**EXTRACTED ENTRIES:**
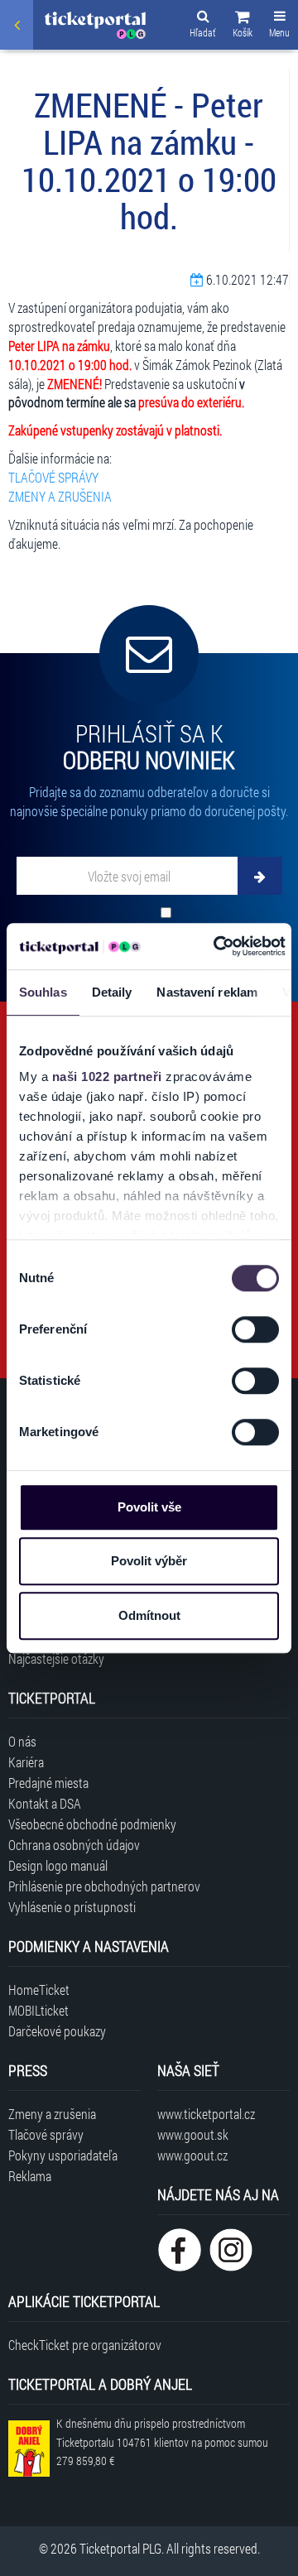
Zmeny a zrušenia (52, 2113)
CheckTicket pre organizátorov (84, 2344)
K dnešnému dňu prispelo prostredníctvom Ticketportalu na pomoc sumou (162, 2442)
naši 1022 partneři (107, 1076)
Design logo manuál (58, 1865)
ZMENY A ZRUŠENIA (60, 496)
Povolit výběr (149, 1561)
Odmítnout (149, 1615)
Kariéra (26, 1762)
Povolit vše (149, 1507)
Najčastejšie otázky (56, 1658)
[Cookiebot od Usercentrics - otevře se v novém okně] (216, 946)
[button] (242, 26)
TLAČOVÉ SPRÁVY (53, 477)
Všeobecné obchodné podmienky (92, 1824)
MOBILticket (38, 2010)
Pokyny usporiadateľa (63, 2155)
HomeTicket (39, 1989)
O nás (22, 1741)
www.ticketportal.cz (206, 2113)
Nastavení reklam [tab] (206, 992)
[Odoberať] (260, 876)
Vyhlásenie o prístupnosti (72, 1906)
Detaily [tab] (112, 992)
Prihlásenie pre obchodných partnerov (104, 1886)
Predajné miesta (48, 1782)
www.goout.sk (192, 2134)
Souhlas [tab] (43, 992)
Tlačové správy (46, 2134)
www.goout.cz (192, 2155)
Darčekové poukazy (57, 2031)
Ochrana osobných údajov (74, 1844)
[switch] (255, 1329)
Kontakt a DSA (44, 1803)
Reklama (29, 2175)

**TASK TO COMPLETE:**
From the records above, extract exactly and only the lines that begin at the line with "Design logo manuál (58, 1865)" and stop after the line with "Ochrana osobných údajov (74, 1844)".

**RESPONSE FOR THIS EXERCISE:**
Design logo manuál (58, 1865)
ZMENY A ZRUŠENIA (60, 496)
Povolit výběr (149, 1561)
Odmítnout (149, 1615)
Kariéra (26, 1762)
Povolit vše (149, 1507)
Najčastejšie otázky (56, 1658)
[Cookiebot od Usercentrics - otevře se v novém okně] (216, 946)
[button] (242, 26)
TLAČOVÉ SPRÁVY (53, 477)
Všeobecné obchodné podmienky (92, 1824)
MOBILticket (38, 2010)
Pokyny usporiadateľa (63, 2155)
HomeTicket (39, 1989)
O nás (22, 1741)
www.ticketportal.cz (206, 2113)
Nastavení reklam [tab] (206, 992)
[Odoberať] (260, 876)
Vyhlásenie o prístupnosti (72, 1906)
Detaily [tab] (112, 992)
Prihlásenie pre obchodných partnerov (104, 1886)
Predajné miesta (48, 1782)
www.goout.sk (192, 2134)
Souhlas [tab] (43, 992)
Tlačové správy (46, 2134)
www.goout.cz (192, 2155)
Darčekové poukazy (57, 2031)
Ochrana osobných údajov (74, 1844)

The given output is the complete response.